So David spots Bathsheba taking a bath and the king wants what he wants when he wants it and steals another’s man’s wife: Uriah the Hittite.
Then when she
tells David she is pregnant, David brings Uriah home - but he won’t go to his
house because he knows what’s happening. So David has Uriah killed. We hear that in today’s first reading. It’s Soap Opera stuff in the 11th
and 12th chapter of book Second Book of Samuel.
And Nathan the
prophet hears about the story. He goes to the palace and tells David, “David I
want to tell you a story, a parable.” It’s in the 11th Chapter of
the Book of Samuel. He tells David about a rich man who has a huge herd of
sheep and he has a guest coming for dinner. Instead of having one of his sheep
slaughtered for the feast, he steals the sheep of his neighbor down the road -
who is dirt poor and has only one sheep.
David upon
hearing the story yells, “Who is that man who did this? He deserves to die. If
he’s part of my kingdom I’ll have him pay back fourfold.”
And Nathan the
prophet says, “That man is you!”
And Nathan points
out that David has a harem - many wives. He doesn’t mention how he got some of
them - only Bathsheba.
And here in our reading in Chapter 12 of Second Samuel, David takes the parable, the story, and points it at himself and repents.

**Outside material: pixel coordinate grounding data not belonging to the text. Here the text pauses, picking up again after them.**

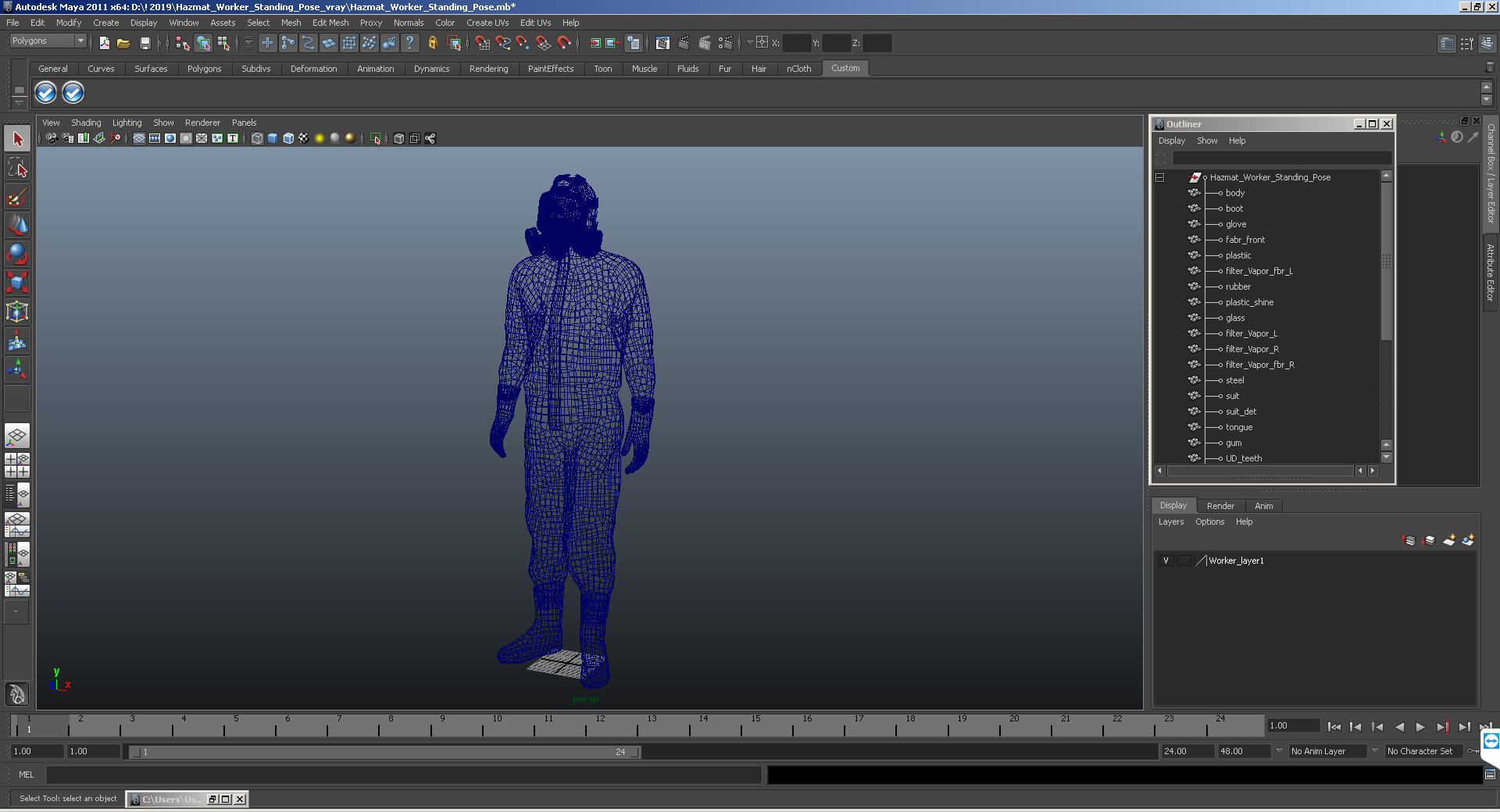Open the Layers menu in Layer Editor
Image resolution: width=1500 pixels, height=812 pixels.
coord(1170,522)
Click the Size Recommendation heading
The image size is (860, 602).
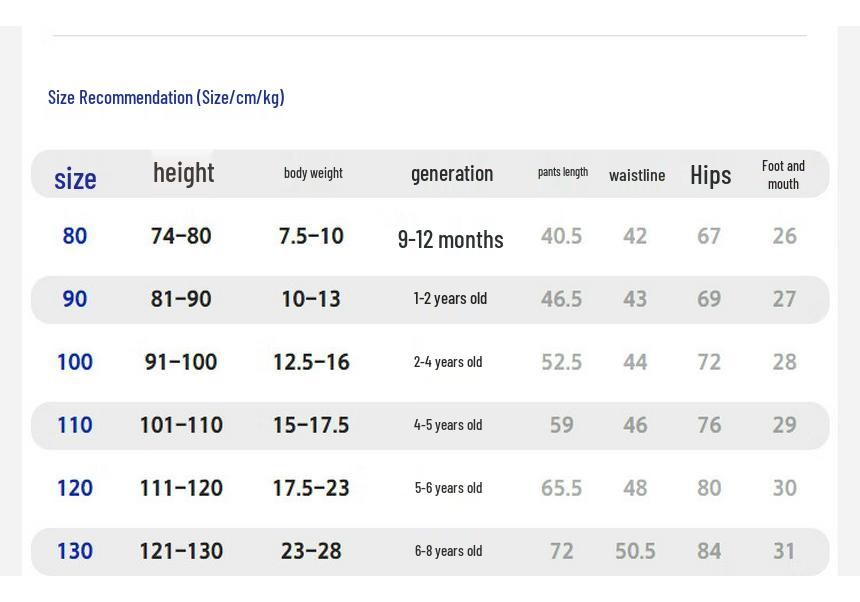pyautogui.click(x=166, y=97)

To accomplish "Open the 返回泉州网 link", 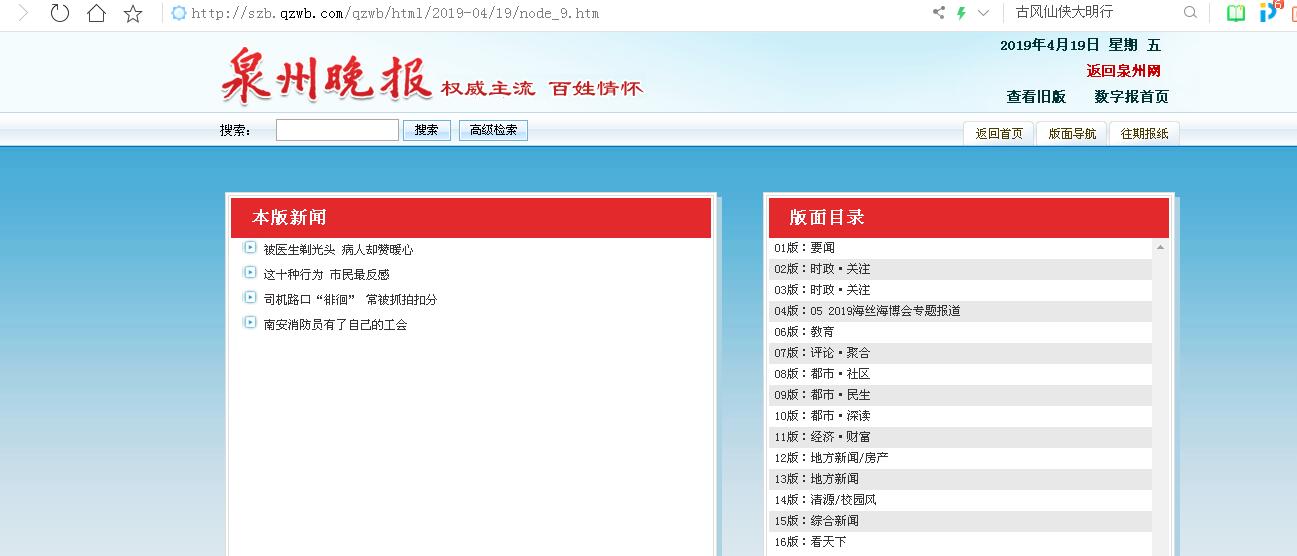I will coord(1123,71).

And here in our reading in Chapter 12 of Second Samuel, David takes the parable, the story, and points it at himself and repents.
I’m sure some of
you heard in sermons and talks that Louis Evely, a Belgian priest and writer
wrote a whole book on that phrase, “That Man Is You.”
HOW TO READ THE BIBLE
That story from
Nathan the prophet - that book by Louis Evely - was an eye opener for me.

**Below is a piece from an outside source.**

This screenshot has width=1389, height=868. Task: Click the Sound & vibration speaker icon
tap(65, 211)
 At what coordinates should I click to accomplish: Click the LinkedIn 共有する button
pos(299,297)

That 1964 book taught me how to read the scriptures.
I open up the Bible.
I start reading. I start saying: “That man is me.”” That woman is me.” “That
person is me.” “That character is me.”
I read the story.
I read the saying. I read the parable and I ask, “How is this story, this
parable, this comment, me?”
I am the prodigal
son - who needs forgiveness. I am the older brother - who won’t forgive a
family member. I am the forgiving father. I am the lost sheep, the lost coin. I
am the man wounded, hurt, on the roads of life and I need someone to help me.

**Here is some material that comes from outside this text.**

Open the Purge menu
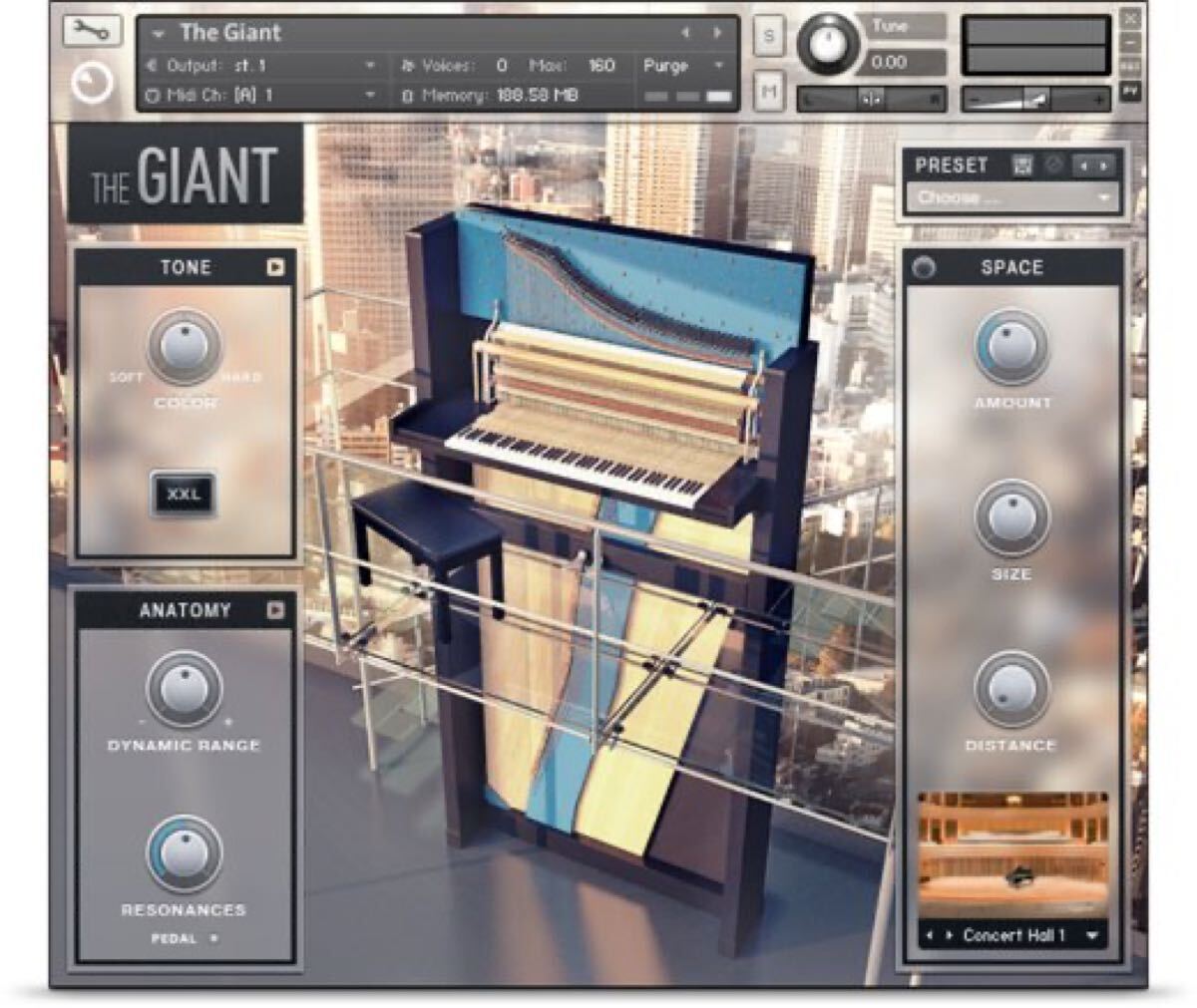This screenshot has height=1008, width=1197. 678,62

Or I am called to be the Good Samaritan. Or I am like the two characters in the
parable of the Good Samaritan who walk by people who are hurting. I am wheat or
I am weeds. I am a tree producing good fruit or bad fruit or no fruit. I am
Adam. I am Eve. I am Judas or I am Peter. I am David or Uriah or Bathsheba.
In today’s gospel, we heard about the Pharisee who invites Jesus to eat with him. Don’t we all want to eat with Jesus? Isn’t that why we are here today? Next a woman comes into the house because she heard Jesus was there. She starts crying. The tears fall on Jesus’ feet - washing them. She dries his feet with her hair. She kisses his feet. She then anoints his feet with the precious perfumed oil she had with her.
The Pharisee
thinks - and Luke tells us what he is thinking - and that Jesus knows what the
Pharisee is thinking. “If this Jesus is a prophet, he would know who and what
sort of woman this is who is touching him, that she is a sinner.”
Then Jesus says
to Simon, “I want to tell you a story.”
Simon says the same thing David said to the prophet
Nathan in the Second Book of Samuel,
“Tell me the story!”
Jesus says, “Two
people were in debt to a certain creditor; one owed five hundred day’s wages
and the other owed fifth. Since both were unable to repay the debt, he forgave
them both. Which of them would love him more?”
Simon answers,
“The one, I suppose, whose larger debt was forgiven.”
Then Jesus says,
“You have judged rightly.”
Then Jesus turns
to the woman and says to Simon. “Do you see this woman? When I entered your
house, you didn’t give me water for my feet, but this woman bathed my feet with her tears and wiped them
with her hair. You didn’t greet me with
a kiss, but she has not stopped kissing my feet since the time I entered. You
didn’t anoint my head with oil, but she has anointed my feet with ointment.”
We know how David
took the story from Nathan. We don’t know how the Pharisee too this story from
Jesus.
We do know that
Jesus says about the woman, “So I tell you, her many sins have been forgiven
because she has shown great love. But the one to whom little is forgiven, loves
little.”
Then he says to the woman, “Your sins are forgiven.”
The others at the
dinner table said to themselves, “Who is this who even forgives sins?”
Jesus doesn’t
respond to them, but says to the woman, “Your faith has saved you; go in
peace.”
We all heard the
story?
Am I the
Pharisee? Am I the woman? Am I Jesus? Am I the others at the table?
That man…. that
woman …. is me.
CONCLUSION
These stories in
the Bible are for folks long after they happened. These stories are for you and me.
I worked in a
retreat house in Pennsylvania for 7 years and a well know Mafia guy used to
come on retreat and the men complained and finally the priest in charge said,
“Aren’t you glad he’s here?”
I’ve been in
churches where folks complained about women’s cleavage, elected officials, so
and so being at Mass - and I wasn’t Nathan enough or Jesus enough or a priest I
worked with enough to say, “Aren’t you glad she’s here? Aren’t you glad he’s
here?”
Better I should
have said, “I’m tempted to say, I’m glad you’re here, but I better say, I’m
glad we’re here.”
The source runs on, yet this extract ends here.